Write the next part of the comment thread on effective information and causal scales, picking up right after its final words.

§ PROVIDED PASSAGE
+++

To your comments: perhaps check out how the EI reflects the state-transition profiles in terms of the probability distribution of future/possible states in Hoel et al. (2013). The error-correction comes from the fact that if you’re trying to “send” a single state that is part of a family of multiple-realizable states, and if due to noise another state is received, then it’s as if that error is being corrected via the redundancy of multiple-realizability. And keep in mind that the EI will be the same as the channel capacity in many cases. In the papers I propose that the channel capacity is like the fixed causal structure and assessing the effects of individual states at different scales (in such a way that concords with identifying their sufficiency, necessity, etc, all calculated using their state-transition profiles) is like using different inputs. I think your hypothesis as to why scientists work at higher scales is the standard reasonable one, and, as I keep saying, it's not incompatible with what’s being suggested in the theory. I just don’t think it’s the end of the story. Thanks for stopping by - Erik

Larry Wasserman
6/8/2017 04:36:03 pm

Erik:
Why do you say"

+++

§ AVAILABLE DATA
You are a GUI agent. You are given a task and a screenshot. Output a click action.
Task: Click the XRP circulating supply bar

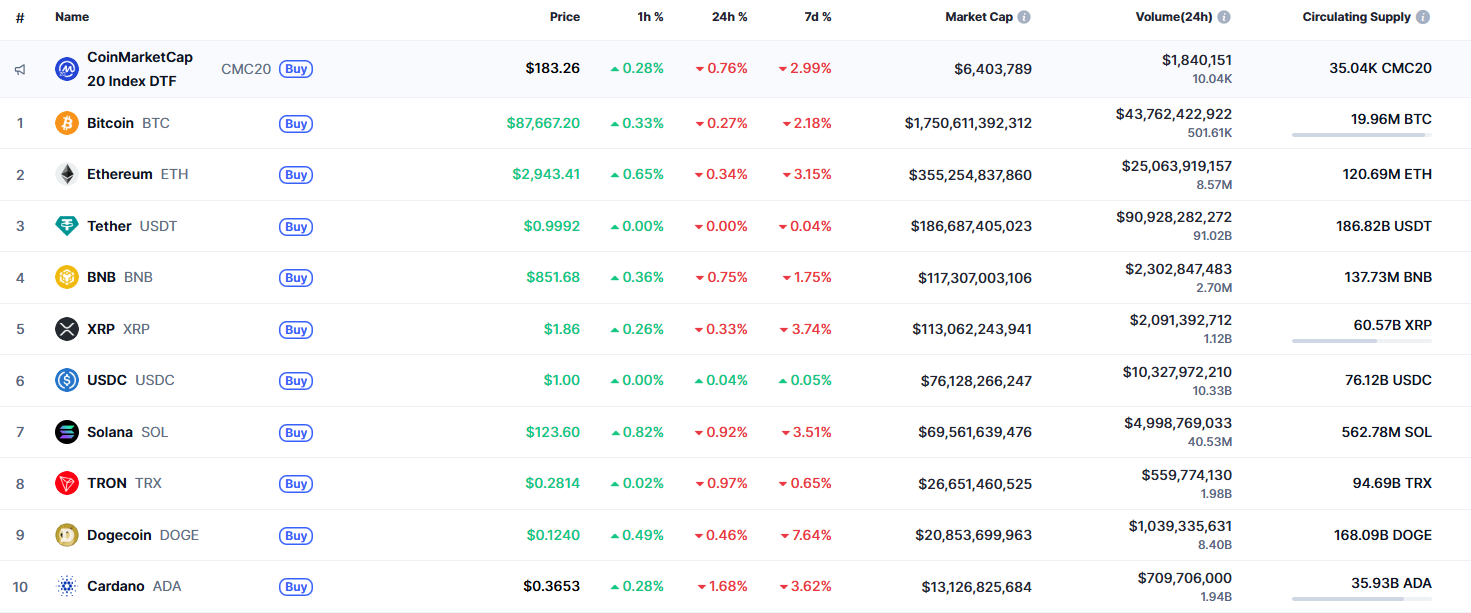point(1361,341)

+++

§ THE REPLY
"Only the maximum entropy distribution screens off everything but the conditional probability transitions between the states"
`Screening off' does indeed result from randomization but
that does not require a uniform distribution.
We use non-uniform distributions in randomized trials all the time.
--Larry

Reply
Erik Hoel
6/8/2017 05:10:35 pm

Hey Larry - I appreciate you taking the time to read through. I wouldn't claim that all experiments must, no matter what, must be over a uniform distribution. You can do statistics over any distribution. I'm pointing out that the reason behind EI having the distribution it does (the maximum entropy) is so that it captures the information solely in the conditional probabilities by screening off the frequency of interventions. So it looks to capture causal structure via enforcing an independent noise source, which isn't the same as applying an arbitrary distribution.
Thanks again - Erik

Reply
James Cross link
6/9/2017 01:51:00 pm

I was the one who prodded Scott into commenting on your paper.

Is there a way of following your blog? A way to get an email if you do new posts?

Reply
Erik Hoel
6/9/2017 05:13:45 pm

So you're the one who started this James! haha
I just set up a tinyletter (at the top) that I'll update semi-regularly either with posts here, links to essays I publish on other sites, or when I publish a paper I think people might like.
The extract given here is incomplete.